Monday, February 22, 2016

Mend the Fed? Be Careful What You Wish For

Republican presidential candidate Donald Trump has accused the Fed of keeping interest rates low at the behest of President Obama. Marco Rubio waffles about Fed overreach that has led to an unhealthy “Fed-centric economy.” Ted Cruz talks about tying monetary policy to the price of gold.

But I wonder if anyone has really thought about what it would mean to reform the Federal Reserve System.

No doubt, the Fed’s zero interest rate policy is all about keeping the government’s debt interest costs down and protecting debtors from the aftermath of the Crash of 2008. But what would it mean to return to a normal interest rate policy?

No doubt the Fed has badly warped the economy, not just in the past few years, but ever since its inception in 1913.

No doubt, all things being equal, it would be best to link the dollar to gold.

But what, really, should we do? And more to the point, what do we dare to do?

We all complain about the Federal Reserve System. But do we really want to do anything about it?

Modern central banking started with the Dutch and their Amsterdam Exchange Bank. It provided the credit that enabled the Dutch to fight and win independence from Spain. Then the Dutch Prince William of Orange invaded Britain in 1688 and within a decade founded the Bank of England and used the British National Debt to conduct a Second Hundred Years War against the French, ending with victory in 1815. But the fact is that the central bank tended to roil the economy badly, since its war finance operations created inflation, and its post-war resumption tended to bankrupt debtors with withering deflation. Even without a central bank, the US Revolutionary and Civil Wars created first ruinous inflation and then bone-jarring deflation.

Our situation is the same, but different. Now the central bank is involved in goosing and/or cooling the economy on the conceit that monetary policy can help moderate the boom-and-bust cycle.

But I suspect that the real role of the central bank today is to smooth over the distortions caused by the huge presence of government operations in the modern big-government economy.
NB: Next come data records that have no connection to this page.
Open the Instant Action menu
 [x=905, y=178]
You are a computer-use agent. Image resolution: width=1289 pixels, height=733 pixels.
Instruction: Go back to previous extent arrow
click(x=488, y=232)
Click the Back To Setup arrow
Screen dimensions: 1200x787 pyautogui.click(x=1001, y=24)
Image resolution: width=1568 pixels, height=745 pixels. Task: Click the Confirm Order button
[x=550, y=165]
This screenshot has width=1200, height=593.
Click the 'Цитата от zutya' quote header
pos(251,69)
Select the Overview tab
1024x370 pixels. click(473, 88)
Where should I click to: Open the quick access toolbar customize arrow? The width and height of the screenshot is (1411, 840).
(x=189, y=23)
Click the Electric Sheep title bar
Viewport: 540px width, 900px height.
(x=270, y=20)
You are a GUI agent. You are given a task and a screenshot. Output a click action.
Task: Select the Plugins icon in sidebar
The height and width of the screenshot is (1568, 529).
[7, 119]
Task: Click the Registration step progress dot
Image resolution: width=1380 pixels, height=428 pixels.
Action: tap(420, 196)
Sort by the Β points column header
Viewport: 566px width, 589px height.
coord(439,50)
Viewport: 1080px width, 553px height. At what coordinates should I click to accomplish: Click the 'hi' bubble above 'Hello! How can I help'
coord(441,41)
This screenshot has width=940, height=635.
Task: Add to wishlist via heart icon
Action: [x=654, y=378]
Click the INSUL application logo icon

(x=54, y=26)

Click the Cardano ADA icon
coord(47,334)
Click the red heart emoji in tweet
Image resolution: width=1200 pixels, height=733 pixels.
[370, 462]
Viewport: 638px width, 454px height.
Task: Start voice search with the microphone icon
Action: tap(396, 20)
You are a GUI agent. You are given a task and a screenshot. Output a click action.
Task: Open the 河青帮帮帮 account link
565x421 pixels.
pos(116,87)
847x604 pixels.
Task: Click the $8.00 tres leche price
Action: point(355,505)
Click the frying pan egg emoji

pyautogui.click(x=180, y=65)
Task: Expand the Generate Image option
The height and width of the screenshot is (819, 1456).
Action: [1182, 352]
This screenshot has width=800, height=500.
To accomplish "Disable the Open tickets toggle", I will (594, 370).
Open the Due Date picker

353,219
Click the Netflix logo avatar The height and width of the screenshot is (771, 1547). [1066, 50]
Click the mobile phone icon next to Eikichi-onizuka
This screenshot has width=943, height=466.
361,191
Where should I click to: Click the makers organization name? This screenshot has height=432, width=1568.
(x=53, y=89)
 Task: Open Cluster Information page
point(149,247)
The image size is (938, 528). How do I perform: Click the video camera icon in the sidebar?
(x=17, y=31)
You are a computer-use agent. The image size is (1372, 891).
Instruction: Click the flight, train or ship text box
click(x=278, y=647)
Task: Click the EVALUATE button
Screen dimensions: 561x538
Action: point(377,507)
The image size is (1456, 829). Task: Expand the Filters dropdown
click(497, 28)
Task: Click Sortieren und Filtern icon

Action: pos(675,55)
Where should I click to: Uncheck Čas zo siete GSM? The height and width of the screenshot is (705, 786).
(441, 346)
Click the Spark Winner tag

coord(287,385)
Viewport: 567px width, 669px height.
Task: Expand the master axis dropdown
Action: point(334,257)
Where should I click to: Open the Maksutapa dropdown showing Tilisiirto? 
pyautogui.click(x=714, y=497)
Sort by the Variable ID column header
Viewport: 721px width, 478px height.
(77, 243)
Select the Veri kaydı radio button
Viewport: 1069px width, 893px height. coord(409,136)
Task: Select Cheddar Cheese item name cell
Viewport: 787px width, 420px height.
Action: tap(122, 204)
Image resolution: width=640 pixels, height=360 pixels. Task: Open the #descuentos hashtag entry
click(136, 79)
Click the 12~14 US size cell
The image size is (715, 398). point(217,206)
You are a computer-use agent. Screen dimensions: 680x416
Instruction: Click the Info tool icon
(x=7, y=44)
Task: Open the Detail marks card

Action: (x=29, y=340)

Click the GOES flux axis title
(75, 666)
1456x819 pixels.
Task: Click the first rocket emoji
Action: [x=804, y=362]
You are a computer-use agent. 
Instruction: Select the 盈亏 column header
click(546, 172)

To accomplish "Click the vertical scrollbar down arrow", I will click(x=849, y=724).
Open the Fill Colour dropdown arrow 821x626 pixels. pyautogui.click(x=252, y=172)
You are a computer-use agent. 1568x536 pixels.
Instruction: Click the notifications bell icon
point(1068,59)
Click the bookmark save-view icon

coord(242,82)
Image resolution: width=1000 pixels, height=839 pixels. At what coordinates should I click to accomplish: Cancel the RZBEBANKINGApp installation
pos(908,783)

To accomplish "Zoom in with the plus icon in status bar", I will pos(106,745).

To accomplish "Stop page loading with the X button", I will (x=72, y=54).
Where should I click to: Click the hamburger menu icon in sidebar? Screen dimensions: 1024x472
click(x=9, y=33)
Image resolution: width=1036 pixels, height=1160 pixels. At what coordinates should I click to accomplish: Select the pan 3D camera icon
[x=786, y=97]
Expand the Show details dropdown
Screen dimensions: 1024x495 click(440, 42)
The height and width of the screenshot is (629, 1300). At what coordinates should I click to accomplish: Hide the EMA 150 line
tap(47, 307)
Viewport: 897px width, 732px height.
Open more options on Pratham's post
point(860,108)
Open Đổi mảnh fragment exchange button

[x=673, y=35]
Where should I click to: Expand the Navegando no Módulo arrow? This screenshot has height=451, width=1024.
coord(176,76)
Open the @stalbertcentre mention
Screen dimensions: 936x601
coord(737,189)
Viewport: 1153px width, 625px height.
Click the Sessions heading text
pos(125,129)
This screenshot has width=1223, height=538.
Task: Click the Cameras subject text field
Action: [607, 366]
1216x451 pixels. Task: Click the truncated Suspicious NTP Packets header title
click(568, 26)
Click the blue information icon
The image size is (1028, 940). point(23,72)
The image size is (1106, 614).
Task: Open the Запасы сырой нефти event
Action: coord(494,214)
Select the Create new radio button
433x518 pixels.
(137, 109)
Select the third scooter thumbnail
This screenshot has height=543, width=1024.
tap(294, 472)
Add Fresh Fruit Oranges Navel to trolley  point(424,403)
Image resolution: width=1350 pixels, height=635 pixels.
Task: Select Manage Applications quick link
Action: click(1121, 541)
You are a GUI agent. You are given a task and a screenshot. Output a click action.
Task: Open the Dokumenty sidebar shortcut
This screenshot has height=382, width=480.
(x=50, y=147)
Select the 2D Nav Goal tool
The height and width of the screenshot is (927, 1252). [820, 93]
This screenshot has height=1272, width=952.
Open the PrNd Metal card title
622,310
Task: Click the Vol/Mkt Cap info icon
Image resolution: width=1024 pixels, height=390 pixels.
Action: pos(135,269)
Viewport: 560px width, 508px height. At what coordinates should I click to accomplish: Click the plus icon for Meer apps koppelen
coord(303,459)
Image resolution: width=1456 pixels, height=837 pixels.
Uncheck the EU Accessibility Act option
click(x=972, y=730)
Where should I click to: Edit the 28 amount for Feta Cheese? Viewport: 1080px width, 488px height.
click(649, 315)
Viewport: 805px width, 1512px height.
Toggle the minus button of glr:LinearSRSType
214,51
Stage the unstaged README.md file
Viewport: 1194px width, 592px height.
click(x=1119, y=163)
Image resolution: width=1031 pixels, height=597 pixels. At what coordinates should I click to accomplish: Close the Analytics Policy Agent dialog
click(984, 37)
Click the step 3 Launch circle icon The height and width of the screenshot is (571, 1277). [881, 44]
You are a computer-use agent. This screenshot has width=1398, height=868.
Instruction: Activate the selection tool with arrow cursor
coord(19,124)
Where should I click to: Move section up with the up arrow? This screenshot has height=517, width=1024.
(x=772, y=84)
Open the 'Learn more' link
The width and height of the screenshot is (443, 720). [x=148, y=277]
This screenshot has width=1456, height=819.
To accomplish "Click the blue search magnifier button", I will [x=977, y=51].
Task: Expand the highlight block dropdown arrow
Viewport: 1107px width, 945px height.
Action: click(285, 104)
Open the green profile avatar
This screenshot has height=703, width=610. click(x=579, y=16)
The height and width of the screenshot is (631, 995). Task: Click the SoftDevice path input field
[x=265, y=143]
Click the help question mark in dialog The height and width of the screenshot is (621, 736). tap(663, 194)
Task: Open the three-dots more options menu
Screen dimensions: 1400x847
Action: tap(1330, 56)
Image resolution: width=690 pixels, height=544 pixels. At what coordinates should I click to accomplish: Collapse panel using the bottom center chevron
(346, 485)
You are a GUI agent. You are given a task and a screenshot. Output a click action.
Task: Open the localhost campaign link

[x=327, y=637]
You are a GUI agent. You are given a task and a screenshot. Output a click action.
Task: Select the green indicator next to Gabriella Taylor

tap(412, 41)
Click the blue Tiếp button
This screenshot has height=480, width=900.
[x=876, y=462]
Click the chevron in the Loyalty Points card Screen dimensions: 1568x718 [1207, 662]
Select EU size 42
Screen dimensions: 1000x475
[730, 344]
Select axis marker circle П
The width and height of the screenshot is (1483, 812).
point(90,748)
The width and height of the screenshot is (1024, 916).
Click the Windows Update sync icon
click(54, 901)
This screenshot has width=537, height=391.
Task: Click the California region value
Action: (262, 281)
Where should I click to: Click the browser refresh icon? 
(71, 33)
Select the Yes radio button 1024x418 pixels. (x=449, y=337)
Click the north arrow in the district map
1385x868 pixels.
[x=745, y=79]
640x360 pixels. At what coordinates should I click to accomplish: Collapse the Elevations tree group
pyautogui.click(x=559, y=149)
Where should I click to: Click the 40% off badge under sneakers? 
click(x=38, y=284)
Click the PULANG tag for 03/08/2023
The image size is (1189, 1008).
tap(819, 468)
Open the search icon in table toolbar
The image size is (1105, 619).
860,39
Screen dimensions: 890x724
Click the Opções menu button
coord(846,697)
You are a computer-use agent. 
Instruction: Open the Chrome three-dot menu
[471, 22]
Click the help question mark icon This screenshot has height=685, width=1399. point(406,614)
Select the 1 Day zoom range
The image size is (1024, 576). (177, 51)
In the old days, the central bank’s credit operations helped the government commandeer the nation’s resources so that it could fight its national wars. That would result in ruinous inflation during the war and ruinous deflation after the war.

But today the central bank’s credit operations are intended to help the government commandeer the nation’s resources so that it can conduct its redistribution operations, from Social Security to mortgage subsidies. This has resulted in a century of inflation punctuated by various financial panics and banking collapses. The Crash of 2008 was caused by the Fed trying to cool the Fannie/Freddie fueled housing bubble of the 2000s. Call it the government’s clumsy right hand trying to correct the errors of its clumsy left hand. But before that was the Savings and Loan collapse, in which the government’s subsidized Savings and Loan lenders collapsed in the 1980s. It was a case of the government’s deflationary policy of the 1980s having to deal with the fallout of its inflationary policy in the 1960s and 1970s.

We are taught to believe that the Fed wisely guides the economy with the predictions of its economic models and economic data. But most likely it is just muddling through, trying to pick up the pieces of the government’s continuing failed interventions in the national economy. And every time we never see the crash coming.

So what are the chances of reforming the Fed so it doesn’t keep interest rates down to reduce the government’s interest payments. or reduce the “Fed-centered” economy, or get back to gold?

I’d say the chances are slim to none. As long as the government is seizing 35 percent of GDP to redistribute to to powerful interests, and using the credit system in all kinds of ways to favor certain interests, it is going to set up inflations and deflations, and crashes, and it will need the power of the printing press get itself out of a jam, by bailing out banks and frequently acting as lender of last resort to prevent a “sudden stop” in the credit system, and using cheap money to "stimulate" the economy.

And we will continue to build up the Chairmen of the Federal Reserve System, from William McChesney Martin to Alan Greenspan to Ben Bernanke to Janet Yellen, as wise financial soothsayers protecting the nation from fearful portents in the financial heavens.

Because the alternative of recognizing that they are all dull political hacks fumbling their way in the dark is too horrible to admit.